DOCUMENT EXTRACT ::
All my catchphrases/greetings are normally dumb references and/or puns.

I also gave Timbra an insulting catchphrase/greeting due to my hatred of her, but I completely forget what it was.


----------



## harime

I usually make them say 'hnng' or 'ew its you'


----------



## Lotte

Diana - deerie
Punchy - nya
Fang - urufuzu 

I love making cat villagers use "nya" as their catch phrase huhu :3


----------



## Waluigi

i choose whatever catchphrase im thinking of at that moment
thats why twiggy says ehwot
goose says mcnugget
yuka says nyehnyhnyeh
vic says cudwich
cube used to say fishomnom but inherited gooses catchphrase
chrissy deafauot
jacques default
bob is hawyee
sylvia is boiyoyoingg


----------



## sn0wxyuki

Here my list:

Greeting

Barold- Hey bubu
Roald- OMIGOSH
Nibbles-Pinky Winky
Molly-Monopoly/Momo
Bunnie-Sweetie
Rizzo-Awesome
Paula-Ah yes!
Blanche- Fabulous
Graham- Sweetheart

Catchphrase

Barold- Chubby
Roald- Run run!
Nibbles-Queenie
Molly- Kuppie
Bunnie- Bibi
Rizzo- loser!
Paula-whatcha say?
Blanche-Milady
Graham- babe/dear

I change from time to time =D Cause there's once I maintain Rizzo catchphrase to GAHAHAHA! no matter how many times he ping me but end up he PING ME EVERYDAY during my TT just to annoy me to change his catchphrse -_- gonna be creative all the times..

- - - Post Merge - - -

And the only one I not changing is Papi as I am letting him go off and keeping him as original as I pick him up~


----------



## tolisamarie

I couldn't post a single one of my villager's greetings or catchphrases without getting banned LOL!!!


----------



## Stalfos

Rolf: "Gimme your money".


----------



## TeeTee

Beau- I'm beau-tiful!
Deirdre- I'm DEERdre + Deer me
Lopez- I'm anteLOPEz
Bruce- I'm batman + to batcave
Diana- I'm a princess + deer you
Bam- I'm BAMbi
Zell- I'm a gaZELL
Fuchsia- Salt lick
Erik- I'm Erik da Elk
Fauna- I'm a fawn + baby deer


----------



## Kahzel

Genji - broski
Francine - oppa (my gf put it by force, she literally took my 3ds by force from ym hands to do it)
Angus - pasto'
Tammi - eekie
Whitney - boney

The rest either has their starting catchphrase (Sterling, Pierce, Merengue), or stole it from another villager (Coach, Nate)

SUPPLIED DATA ::
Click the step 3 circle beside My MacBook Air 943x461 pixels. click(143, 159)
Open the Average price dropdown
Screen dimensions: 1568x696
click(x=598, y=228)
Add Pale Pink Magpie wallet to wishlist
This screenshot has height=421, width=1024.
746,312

SET PROBLEM ::
Copy out the passage of the forum thread that opens with "I change from" and closes with "getting banned LOL!!!", swapping "Papi" for "Molly".

EXERCISE OUTPUT ::
I change from time to time =D Cause there's once I maintain Rizzo catchphrase to GAHAHAHA! no matter how many times he ping me but end up he PING ME EVERYDAY during my TT just to annoy me to change his catchphrse -_- gonna be creative all the times..

- - - Post Merge - - -

And the only one I not changing is Molly as I am letting him go off and keeping him as original as I pick him up~


----------



## tolisamarie

I couldn't post a single one of my villager's greetings or catchphrases without getting banned LOL!!!